Firstly, there’s the ‘head in sand’ camp. These are the people who see themselves as just unlucky and keep getting injured. They continue to book marathons even when they are out injured – a clear sign that there is no change in their training volume going to happen any time soon. These people spend more time injured than they do exercising. A rower I know, who’s a runner too, falls into this category. He’s mid fifties and is injured about 50% of the time. He gets super fit, over trains and then TWANG! Something snaps. So he sits out for a few weeks and then starts training again. And guess what? The cycle starts again. I know, when we are uninjured the temptation is to ‘make up for lost time’ and train twice as hard, but that’s a one way road to further injury.
And then there’s the ‘look back and learn’ camp. Exactly as it says on the tin. Establish what exactly caused the injury and while rehabbing it, plan how to train differently to avoid a repeat injury.
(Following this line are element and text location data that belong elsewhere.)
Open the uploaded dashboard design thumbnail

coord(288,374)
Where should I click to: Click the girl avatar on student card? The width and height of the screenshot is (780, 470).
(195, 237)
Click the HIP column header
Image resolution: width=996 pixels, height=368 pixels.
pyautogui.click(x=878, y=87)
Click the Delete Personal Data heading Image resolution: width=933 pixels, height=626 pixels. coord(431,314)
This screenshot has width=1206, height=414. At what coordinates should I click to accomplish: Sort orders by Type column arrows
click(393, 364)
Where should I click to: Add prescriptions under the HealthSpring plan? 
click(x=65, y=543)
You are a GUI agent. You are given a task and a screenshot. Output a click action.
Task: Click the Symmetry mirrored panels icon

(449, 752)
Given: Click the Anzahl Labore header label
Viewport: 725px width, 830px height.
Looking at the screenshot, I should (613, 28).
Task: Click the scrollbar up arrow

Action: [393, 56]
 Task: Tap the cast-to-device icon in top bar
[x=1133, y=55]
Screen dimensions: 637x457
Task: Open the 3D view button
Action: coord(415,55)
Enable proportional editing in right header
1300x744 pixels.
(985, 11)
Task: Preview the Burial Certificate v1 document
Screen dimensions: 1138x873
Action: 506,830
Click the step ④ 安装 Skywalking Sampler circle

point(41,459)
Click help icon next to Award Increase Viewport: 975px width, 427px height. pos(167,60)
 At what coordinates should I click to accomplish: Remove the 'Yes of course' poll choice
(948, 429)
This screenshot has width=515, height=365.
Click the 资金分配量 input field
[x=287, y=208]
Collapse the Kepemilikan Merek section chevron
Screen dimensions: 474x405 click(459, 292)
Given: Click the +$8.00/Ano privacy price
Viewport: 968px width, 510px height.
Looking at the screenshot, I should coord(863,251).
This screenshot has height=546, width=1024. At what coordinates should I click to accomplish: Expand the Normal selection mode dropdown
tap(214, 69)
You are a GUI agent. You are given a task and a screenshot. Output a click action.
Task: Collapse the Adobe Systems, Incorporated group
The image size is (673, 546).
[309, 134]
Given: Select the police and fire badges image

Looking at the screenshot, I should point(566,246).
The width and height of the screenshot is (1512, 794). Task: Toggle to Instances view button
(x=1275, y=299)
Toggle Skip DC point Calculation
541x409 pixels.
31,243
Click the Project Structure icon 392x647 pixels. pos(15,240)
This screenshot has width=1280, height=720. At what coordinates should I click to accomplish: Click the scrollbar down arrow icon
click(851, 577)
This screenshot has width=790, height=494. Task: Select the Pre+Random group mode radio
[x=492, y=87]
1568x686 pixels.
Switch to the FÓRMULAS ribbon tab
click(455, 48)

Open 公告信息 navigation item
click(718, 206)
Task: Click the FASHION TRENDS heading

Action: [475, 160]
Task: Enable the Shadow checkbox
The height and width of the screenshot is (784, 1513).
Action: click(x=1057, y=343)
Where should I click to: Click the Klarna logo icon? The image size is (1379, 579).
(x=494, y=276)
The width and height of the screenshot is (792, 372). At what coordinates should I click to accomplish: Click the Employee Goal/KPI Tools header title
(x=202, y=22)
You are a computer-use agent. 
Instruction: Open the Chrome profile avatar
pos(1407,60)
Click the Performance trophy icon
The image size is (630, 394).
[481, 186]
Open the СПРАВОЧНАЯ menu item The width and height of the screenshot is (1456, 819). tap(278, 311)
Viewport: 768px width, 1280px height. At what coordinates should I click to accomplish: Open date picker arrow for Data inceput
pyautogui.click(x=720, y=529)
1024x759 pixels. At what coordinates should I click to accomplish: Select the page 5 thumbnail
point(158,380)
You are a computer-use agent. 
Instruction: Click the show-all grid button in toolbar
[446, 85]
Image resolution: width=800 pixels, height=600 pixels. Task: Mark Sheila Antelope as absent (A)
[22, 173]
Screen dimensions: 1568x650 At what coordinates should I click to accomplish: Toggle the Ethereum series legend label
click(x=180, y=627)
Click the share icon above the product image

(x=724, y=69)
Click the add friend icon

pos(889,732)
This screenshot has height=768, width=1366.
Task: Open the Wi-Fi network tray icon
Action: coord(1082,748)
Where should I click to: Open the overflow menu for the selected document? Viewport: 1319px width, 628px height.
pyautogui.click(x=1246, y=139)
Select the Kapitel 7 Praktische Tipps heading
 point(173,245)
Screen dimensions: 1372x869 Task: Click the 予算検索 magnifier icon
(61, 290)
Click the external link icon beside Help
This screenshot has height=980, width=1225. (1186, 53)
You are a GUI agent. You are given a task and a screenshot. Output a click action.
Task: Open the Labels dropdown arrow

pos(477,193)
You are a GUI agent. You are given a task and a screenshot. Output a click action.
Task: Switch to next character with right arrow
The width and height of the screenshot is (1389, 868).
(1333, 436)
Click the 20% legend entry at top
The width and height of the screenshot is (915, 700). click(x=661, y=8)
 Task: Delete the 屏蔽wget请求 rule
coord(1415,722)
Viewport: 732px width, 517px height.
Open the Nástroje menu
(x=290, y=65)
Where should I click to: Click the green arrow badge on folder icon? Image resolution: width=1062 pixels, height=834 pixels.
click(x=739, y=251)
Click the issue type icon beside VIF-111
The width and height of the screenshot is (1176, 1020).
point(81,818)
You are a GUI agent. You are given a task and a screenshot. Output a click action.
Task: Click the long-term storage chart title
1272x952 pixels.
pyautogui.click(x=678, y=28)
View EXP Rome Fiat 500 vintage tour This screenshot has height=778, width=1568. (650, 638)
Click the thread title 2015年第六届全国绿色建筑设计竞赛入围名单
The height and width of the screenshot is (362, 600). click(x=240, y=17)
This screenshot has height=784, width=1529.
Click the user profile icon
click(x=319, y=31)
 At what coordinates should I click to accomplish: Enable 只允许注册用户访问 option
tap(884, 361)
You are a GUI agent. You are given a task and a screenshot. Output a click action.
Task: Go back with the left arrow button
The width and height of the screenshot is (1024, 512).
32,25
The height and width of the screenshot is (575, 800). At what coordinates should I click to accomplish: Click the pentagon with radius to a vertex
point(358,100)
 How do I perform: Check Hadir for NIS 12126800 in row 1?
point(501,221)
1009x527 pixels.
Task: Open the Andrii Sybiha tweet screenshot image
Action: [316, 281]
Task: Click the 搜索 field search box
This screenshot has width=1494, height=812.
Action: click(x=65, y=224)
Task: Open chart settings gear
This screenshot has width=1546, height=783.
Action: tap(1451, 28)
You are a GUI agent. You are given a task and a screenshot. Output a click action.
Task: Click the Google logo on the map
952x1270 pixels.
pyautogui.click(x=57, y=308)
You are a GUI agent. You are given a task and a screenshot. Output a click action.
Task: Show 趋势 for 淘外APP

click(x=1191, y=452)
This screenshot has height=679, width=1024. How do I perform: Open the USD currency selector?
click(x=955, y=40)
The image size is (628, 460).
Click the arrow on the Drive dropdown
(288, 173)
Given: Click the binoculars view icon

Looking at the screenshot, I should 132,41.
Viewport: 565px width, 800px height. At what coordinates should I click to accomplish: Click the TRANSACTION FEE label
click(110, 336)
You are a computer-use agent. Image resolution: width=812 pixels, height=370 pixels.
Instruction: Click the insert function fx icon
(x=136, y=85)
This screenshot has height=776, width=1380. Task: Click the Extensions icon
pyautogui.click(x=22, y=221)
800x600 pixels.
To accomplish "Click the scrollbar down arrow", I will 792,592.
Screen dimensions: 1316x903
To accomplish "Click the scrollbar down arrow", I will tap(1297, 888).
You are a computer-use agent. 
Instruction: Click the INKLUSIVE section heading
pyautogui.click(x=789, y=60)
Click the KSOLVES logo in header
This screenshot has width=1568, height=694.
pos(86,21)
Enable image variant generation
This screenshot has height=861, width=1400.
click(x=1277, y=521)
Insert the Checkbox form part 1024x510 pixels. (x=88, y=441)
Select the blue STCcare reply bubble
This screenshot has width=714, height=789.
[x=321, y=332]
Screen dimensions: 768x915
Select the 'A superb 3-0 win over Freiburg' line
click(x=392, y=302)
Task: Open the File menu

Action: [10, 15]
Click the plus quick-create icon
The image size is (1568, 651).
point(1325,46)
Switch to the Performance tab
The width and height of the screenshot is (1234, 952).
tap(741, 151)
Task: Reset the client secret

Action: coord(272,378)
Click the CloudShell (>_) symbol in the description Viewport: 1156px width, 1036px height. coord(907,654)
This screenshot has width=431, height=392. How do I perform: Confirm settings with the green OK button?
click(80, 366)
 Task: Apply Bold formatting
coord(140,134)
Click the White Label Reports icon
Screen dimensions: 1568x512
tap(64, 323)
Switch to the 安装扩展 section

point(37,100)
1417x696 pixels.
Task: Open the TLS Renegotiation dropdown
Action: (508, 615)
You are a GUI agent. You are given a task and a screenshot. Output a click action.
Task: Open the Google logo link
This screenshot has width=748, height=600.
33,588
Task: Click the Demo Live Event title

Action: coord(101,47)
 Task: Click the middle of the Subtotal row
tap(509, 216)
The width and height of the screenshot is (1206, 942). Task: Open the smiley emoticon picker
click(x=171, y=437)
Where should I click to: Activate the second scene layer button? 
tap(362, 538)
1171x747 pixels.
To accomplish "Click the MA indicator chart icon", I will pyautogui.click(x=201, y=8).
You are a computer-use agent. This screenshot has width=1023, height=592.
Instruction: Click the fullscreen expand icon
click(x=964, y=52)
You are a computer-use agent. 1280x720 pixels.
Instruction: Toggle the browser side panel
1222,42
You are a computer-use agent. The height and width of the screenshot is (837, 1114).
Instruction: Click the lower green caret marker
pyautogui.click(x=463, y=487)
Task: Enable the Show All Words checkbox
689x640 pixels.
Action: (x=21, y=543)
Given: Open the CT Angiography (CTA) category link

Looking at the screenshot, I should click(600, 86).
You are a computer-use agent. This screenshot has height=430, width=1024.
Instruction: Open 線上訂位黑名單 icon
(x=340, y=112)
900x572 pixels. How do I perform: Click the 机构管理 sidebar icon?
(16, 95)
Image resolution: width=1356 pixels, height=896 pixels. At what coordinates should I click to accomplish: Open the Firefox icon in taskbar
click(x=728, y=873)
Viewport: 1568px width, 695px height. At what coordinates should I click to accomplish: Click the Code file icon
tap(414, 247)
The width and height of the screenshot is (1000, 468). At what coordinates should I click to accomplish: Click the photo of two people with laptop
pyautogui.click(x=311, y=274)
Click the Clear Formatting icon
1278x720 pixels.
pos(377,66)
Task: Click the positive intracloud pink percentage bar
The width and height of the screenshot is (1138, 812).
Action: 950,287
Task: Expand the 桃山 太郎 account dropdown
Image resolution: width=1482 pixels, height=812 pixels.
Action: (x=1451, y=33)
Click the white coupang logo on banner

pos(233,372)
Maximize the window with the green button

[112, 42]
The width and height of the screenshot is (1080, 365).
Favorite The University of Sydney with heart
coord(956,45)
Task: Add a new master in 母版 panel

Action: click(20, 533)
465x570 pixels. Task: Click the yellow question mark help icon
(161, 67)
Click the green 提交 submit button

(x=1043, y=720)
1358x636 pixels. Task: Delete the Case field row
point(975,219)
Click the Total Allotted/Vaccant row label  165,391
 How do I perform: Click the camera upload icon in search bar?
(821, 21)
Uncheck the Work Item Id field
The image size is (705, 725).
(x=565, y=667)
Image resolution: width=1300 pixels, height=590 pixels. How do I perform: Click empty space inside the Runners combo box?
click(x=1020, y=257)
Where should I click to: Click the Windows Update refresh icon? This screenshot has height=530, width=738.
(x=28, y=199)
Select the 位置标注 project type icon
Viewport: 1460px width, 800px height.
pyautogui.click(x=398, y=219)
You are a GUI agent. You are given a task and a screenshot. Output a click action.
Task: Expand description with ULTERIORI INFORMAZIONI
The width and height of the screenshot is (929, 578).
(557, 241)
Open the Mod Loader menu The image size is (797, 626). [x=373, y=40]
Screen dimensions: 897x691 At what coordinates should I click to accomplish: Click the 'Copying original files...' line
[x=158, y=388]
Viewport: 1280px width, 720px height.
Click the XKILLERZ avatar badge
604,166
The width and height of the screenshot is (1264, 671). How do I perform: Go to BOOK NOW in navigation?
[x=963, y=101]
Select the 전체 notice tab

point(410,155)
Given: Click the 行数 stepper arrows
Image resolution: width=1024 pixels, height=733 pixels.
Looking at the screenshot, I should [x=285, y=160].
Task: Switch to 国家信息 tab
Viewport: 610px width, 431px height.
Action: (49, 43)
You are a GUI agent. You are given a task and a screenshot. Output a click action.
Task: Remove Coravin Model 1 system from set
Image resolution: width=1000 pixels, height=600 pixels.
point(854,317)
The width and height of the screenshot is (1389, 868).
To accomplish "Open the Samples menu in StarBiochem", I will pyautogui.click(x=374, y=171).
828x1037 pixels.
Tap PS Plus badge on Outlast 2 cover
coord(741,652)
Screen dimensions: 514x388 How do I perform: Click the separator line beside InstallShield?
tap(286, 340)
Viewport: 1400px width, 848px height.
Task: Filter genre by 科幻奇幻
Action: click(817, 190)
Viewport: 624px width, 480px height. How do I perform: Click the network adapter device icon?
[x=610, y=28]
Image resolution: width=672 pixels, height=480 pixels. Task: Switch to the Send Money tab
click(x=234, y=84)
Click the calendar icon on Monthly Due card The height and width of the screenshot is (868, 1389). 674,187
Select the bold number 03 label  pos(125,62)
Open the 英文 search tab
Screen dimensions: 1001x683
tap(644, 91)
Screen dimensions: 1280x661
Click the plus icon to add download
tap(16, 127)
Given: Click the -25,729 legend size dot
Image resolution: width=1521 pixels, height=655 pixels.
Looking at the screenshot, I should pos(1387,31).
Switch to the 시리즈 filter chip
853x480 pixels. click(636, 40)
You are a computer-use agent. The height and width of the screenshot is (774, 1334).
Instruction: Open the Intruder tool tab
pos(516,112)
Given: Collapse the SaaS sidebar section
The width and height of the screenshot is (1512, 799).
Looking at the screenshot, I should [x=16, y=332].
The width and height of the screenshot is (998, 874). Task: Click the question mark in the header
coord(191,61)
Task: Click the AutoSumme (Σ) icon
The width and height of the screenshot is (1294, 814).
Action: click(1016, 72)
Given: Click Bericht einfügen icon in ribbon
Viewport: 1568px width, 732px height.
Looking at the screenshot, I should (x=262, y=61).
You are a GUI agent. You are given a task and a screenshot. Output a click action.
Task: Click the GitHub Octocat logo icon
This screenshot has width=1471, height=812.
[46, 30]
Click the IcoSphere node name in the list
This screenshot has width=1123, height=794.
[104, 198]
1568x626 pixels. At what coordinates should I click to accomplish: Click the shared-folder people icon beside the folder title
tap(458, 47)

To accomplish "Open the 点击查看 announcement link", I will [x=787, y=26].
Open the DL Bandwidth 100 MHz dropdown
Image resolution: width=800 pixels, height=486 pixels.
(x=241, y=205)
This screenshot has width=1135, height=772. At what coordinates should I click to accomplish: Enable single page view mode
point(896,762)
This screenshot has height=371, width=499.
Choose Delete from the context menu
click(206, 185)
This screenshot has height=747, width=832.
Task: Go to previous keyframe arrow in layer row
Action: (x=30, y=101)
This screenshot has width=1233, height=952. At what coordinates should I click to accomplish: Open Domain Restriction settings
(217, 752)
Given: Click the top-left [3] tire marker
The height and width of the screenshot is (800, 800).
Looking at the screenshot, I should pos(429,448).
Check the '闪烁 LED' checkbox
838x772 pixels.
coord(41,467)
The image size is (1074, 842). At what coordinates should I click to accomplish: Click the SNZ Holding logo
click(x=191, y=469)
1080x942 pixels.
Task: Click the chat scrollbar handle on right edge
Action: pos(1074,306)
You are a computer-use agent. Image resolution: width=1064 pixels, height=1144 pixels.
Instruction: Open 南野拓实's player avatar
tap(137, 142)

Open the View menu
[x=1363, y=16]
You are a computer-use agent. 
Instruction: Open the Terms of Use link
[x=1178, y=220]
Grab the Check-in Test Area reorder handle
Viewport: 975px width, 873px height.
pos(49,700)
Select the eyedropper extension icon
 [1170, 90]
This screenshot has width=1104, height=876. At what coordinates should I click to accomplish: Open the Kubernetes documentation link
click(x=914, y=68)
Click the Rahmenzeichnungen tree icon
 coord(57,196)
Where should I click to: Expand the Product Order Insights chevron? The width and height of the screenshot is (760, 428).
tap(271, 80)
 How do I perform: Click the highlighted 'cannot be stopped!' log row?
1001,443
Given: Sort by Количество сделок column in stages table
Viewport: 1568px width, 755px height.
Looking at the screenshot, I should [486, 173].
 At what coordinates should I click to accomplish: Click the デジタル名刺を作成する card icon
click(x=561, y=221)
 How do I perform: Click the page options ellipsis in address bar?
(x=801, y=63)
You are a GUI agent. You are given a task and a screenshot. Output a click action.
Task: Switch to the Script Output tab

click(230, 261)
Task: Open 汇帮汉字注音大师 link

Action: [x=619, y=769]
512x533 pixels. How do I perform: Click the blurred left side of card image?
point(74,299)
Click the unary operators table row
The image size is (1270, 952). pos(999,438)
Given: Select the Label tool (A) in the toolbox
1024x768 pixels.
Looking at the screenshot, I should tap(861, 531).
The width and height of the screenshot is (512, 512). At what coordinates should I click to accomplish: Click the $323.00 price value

So, what should you do if you’re injured? Firstly, rest that body part. You’ve got plenty of options for other types of exercise to keep those endorphins going. If you’ve got a running injury then do some upper body work; strength work, boxing, swimming (depending on your injury), corework. If you’ve injured an upper body part then get those legs moving! Secondly, work out WHY you got injured and change your training habits. This is the important bit because if you don’t accept what caused the injury, you’ll only repeat it a few weeks or months down the line.
I had a calf strain recently. I couldn’t walk on it for 3 days and I was an emotional mess. BUT having been out of the game for so long when I injured my back, I DID follow the physio’s orders of rest, then certain rehab exercises and no running for a month. I rowed as soon as I could row pain free and within a month I was 100% healed. And the injury cause? After not enough running training, I did some short blasts with quick changes of direction and my calves simply didn’t like it. I will build up to doing them again, but first I need to get a bit more running in (after doing more rowing than running recently.).
So, what’s my point?
Devastating as it may seem at the time, your injury WILL heal. How fast will depend on how you treat it. Rush the recovery and you’ll be out for longer. Stop all exercise and you’ll also be out for longer. Keep moving (whichever body parts you can!) but most importantly, work out what caused the injury and change your habits!
I hope you’re not injured and don’t get injured any time soon, but if you do, remember, it’s not all bad.